So where would you start if you wanted to assign a label to Cormac O Caoimh? It’s so diverse you would need a bucketload of tags and then you’d spend hours agonising over which order to put them in. Life’s too short, so let’s just go for eclectic. If you take the melodic romanticism of Paddy McAloon and throw in a bit of Neil Hannon’s Gaelic whimsy, you might begin to grasp the completely original sound of Cormac O Caoimh. Prefab Comedy or Divine Sprout?
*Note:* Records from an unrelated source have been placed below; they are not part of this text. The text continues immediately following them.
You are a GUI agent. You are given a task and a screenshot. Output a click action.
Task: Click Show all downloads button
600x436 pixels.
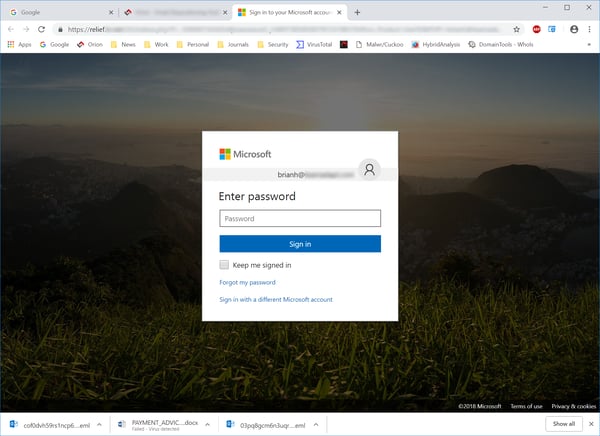pyautogui.click(x=563, y=424)
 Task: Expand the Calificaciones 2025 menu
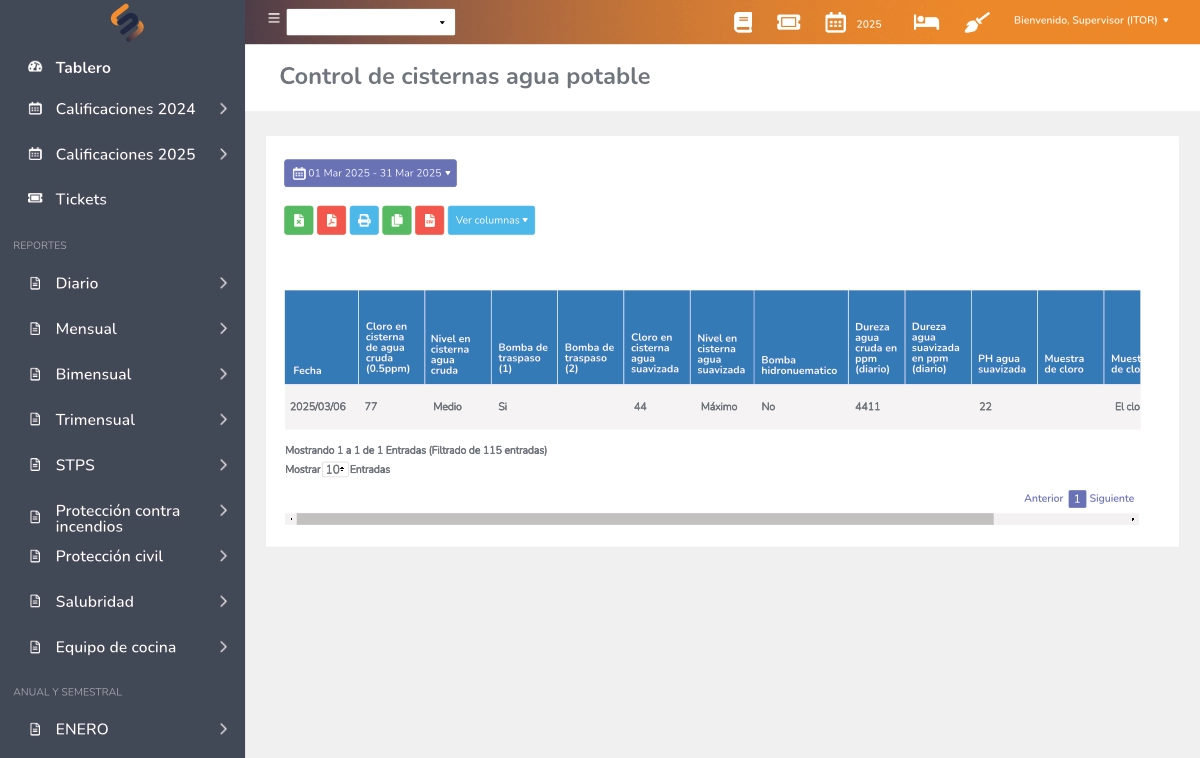125,154
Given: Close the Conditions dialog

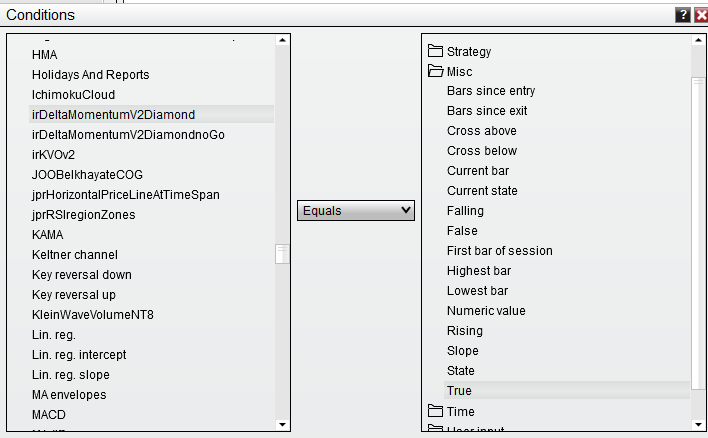Looking at the screenshot, I should [x=700, y=15].
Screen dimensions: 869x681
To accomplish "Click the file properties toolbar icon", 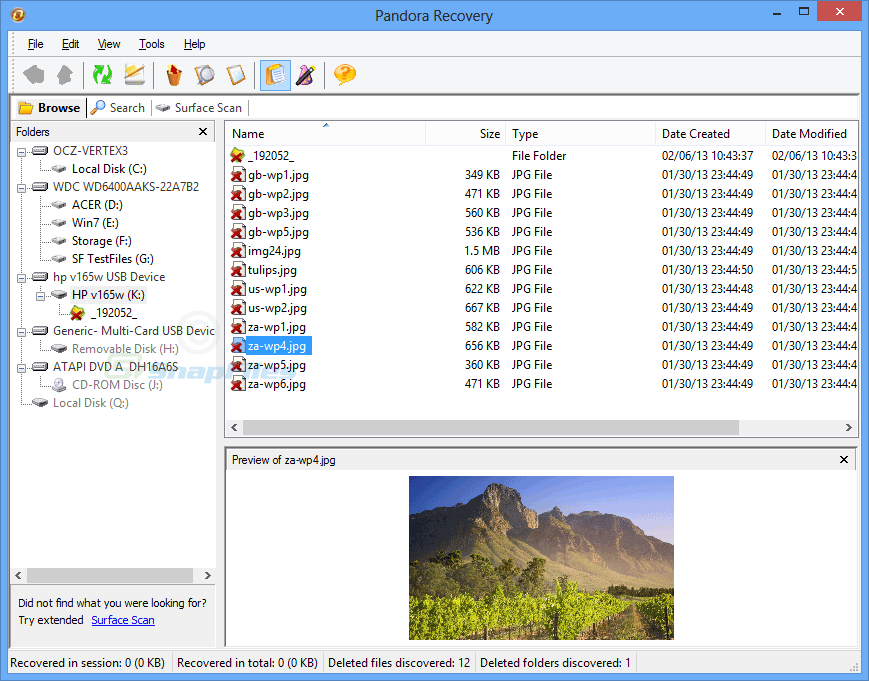I will pos(237,75).
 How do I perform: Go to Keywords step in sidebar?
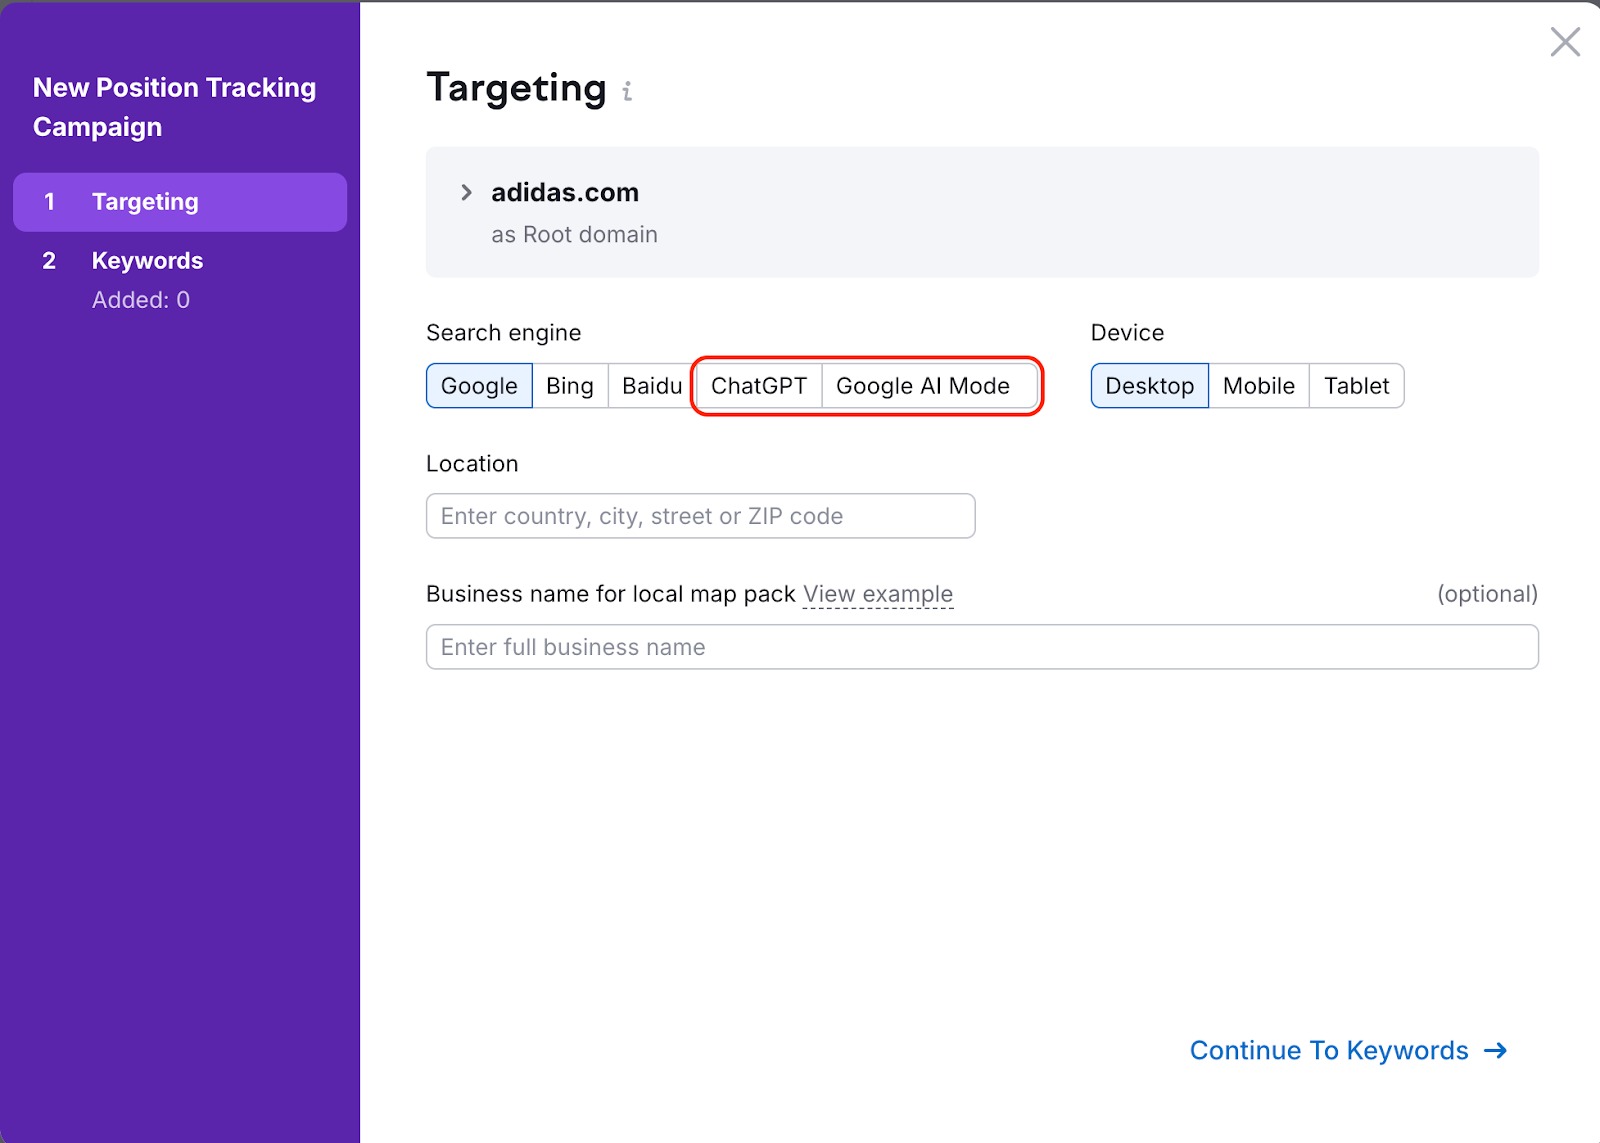[147, 261]
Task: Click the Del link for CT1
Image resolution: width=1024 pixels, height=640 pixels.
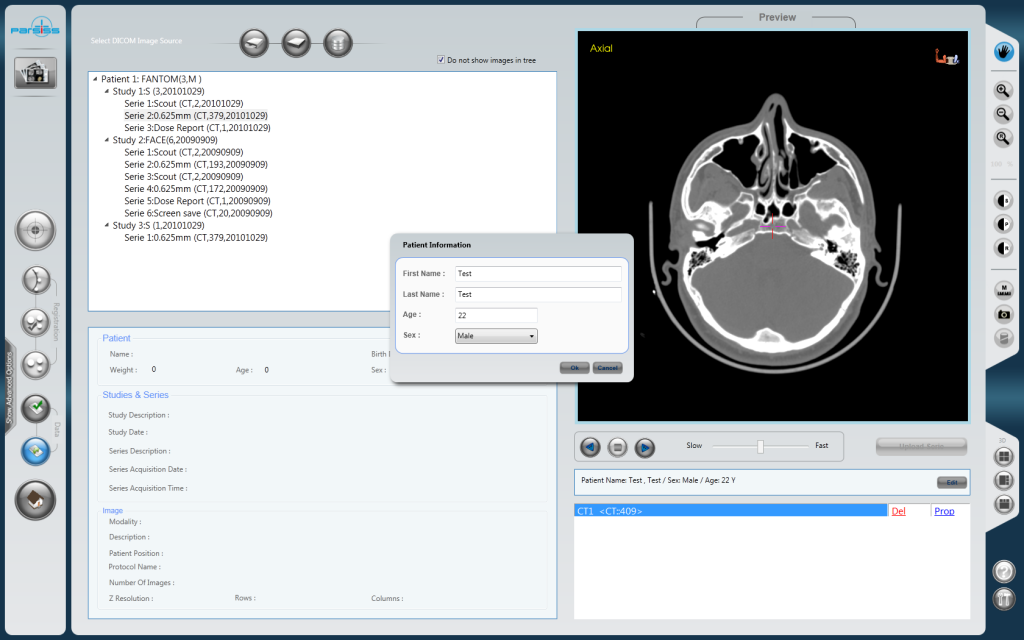Action: 898,511
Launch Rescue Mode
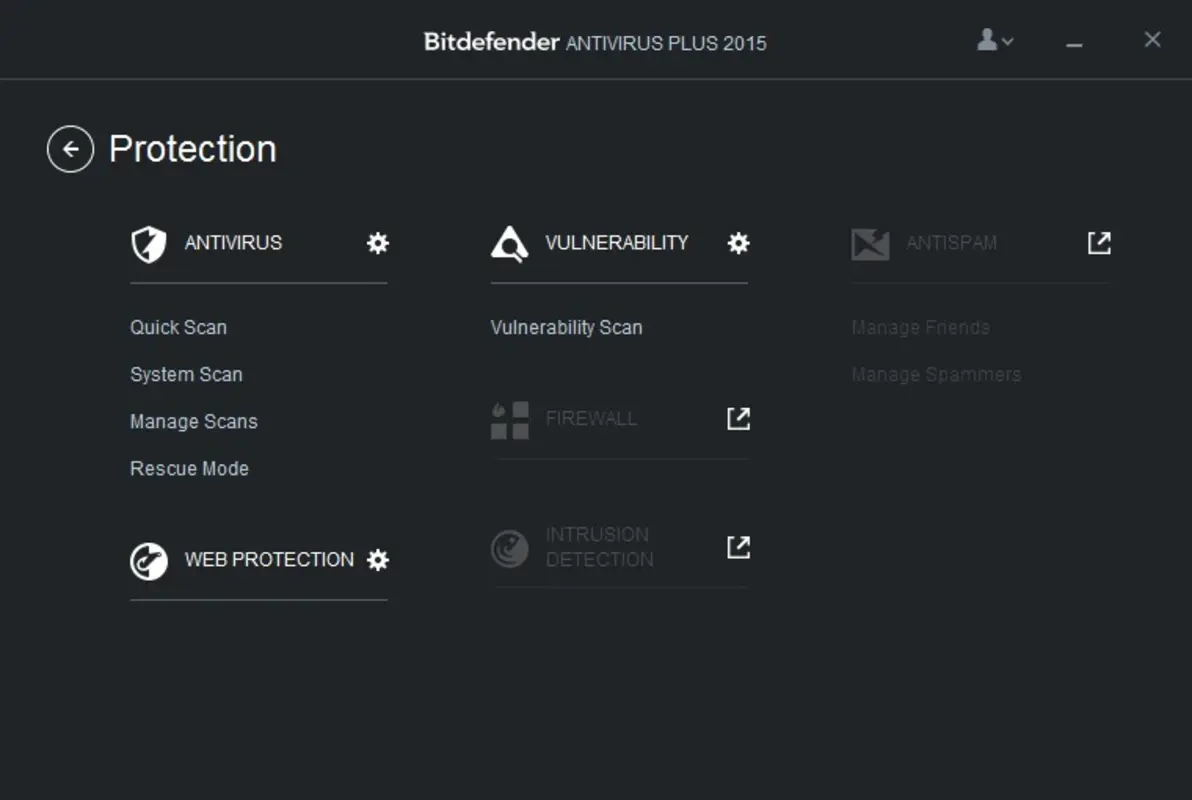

You decide; either way, there are twelve beautifully-crafted songs here that are set like jewels in arrangements and stylings that transform them into, well, “Shiny Silvery Things”.
There’s poetry and mysticism in the lyrics throughout the album and the musical settings range from the lush strings and gorgeous choral harmonies of “Silence and Sound” to the jazz swing and rich baritone vocal of the title track, to the spiky guitar fills packed with accidentals (or should that be deliberates) and free-form jazz sax of “A Parked Car”. And there’s more guitar atonality in “In the Hollow of an Old Oak”, the slightly sour tone contrasting with the spirituality of the lyrics. Along the way, there are a few more gems. “Proud” roars in with an intro that’s somewhere between “Get Back” and “David Watts” before Cormac launches into a one-man call and response vocal, and the gentle “Tea in my Teacup” emphasises the value of the simpler things in life as an antidote to the complicated world outside.
The comparisons with Prefab Sprout are impossible to avoid; every melody’s an earworm, the lyrics are poetic and thought-provoking (there’s even an Atlantis reference) and Aoife Regan’s vocals have more than a hint of Wendy Smith, but there’s also a Gaelic twist to the album that gives it a unique character. Sublime.
“Shiny Silvery Things” is released on Friday April 28.